» **MATERIAL FOR THE TASK**

———

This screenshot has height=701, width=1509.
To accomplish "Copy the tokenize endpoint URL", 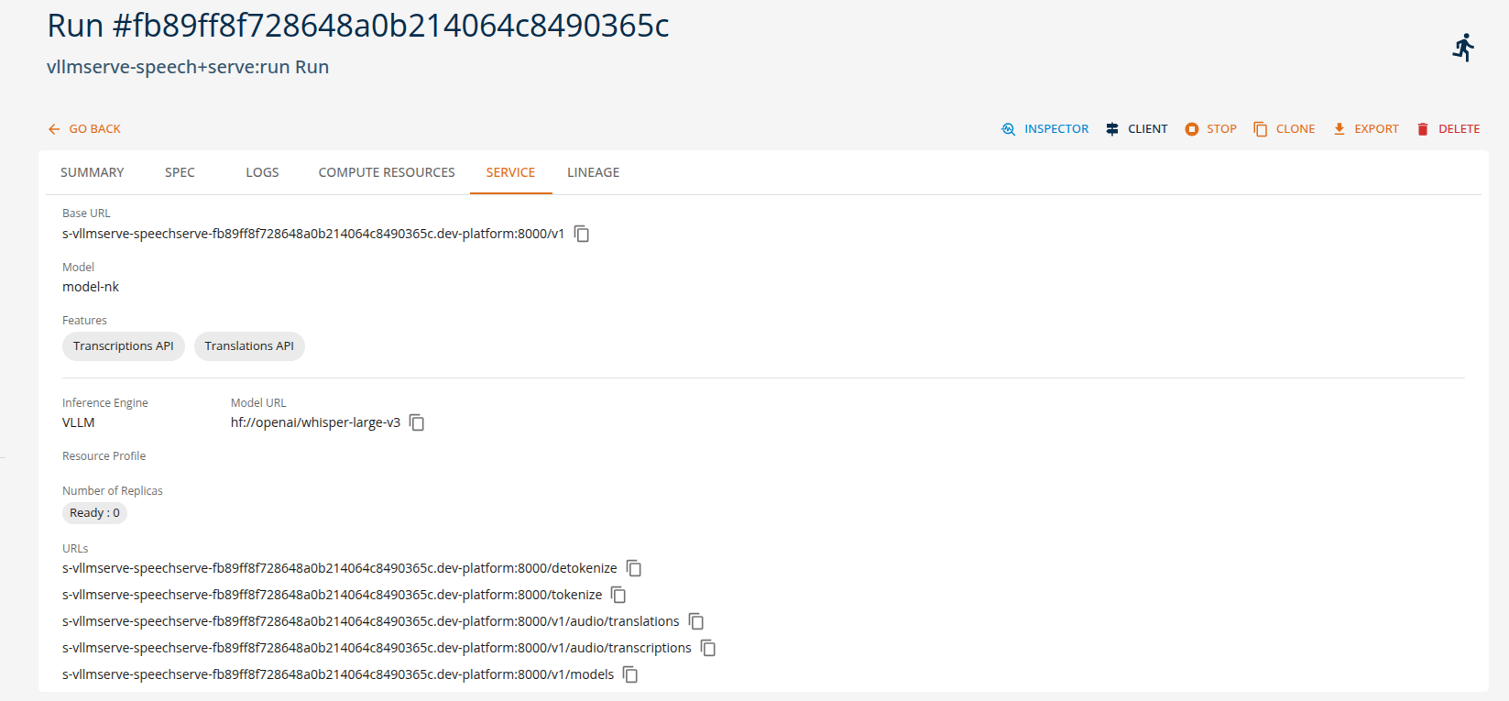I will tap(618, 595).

———

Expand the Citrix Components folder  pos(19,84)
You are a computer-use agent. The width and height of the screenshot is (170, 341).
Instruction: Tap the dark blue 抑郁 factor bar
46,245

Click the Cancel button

———

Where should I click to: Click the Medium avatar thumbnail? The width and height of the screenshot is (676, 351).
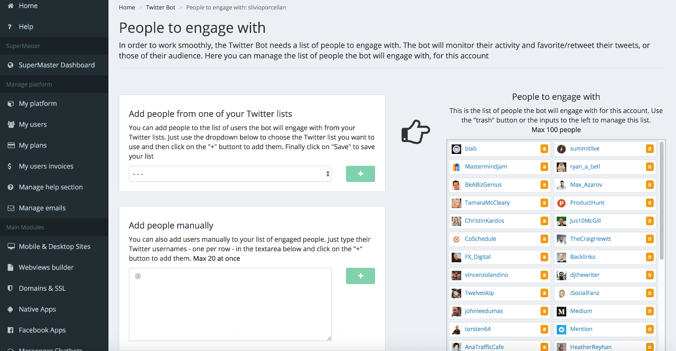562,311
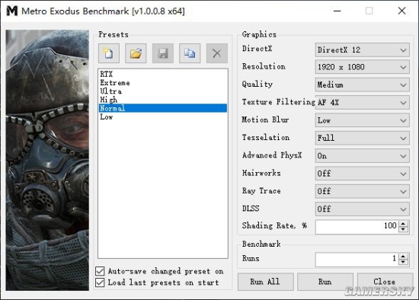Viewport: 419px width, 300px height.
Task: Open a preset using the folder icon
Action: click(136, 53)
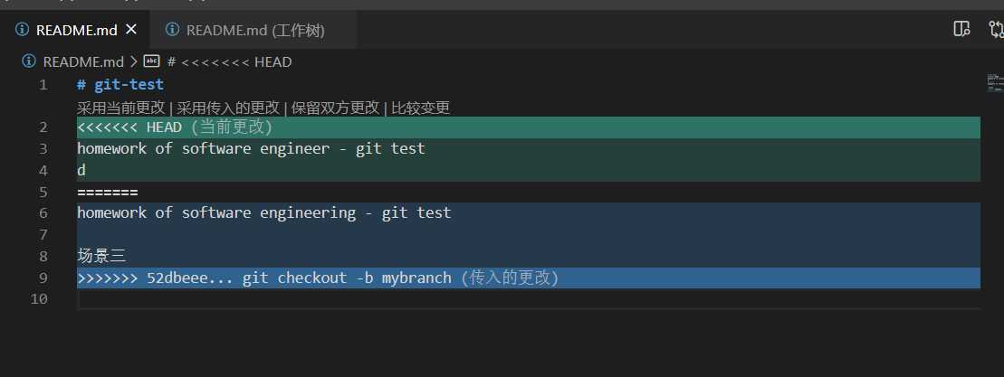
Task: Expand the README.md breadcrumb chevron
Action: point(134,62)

———

Recast the lines starting at the line containing "Expand the Citrix" and ending at the line containing "Click the Cancel button" as a JSON list of strings, one string per line, with blank lines left out.

» **RESPONSE FOR THIS EXERCISE**
[
  "Expand the Citrix Components folder  pos(19,84)",
  "You are a computer-use agent. The width and height of the screenshot is (170, 341).",
  "Instruction: Tap the dark blue 抑郁 factor bar",
  "46,245",
  "Click the Cancel button"
]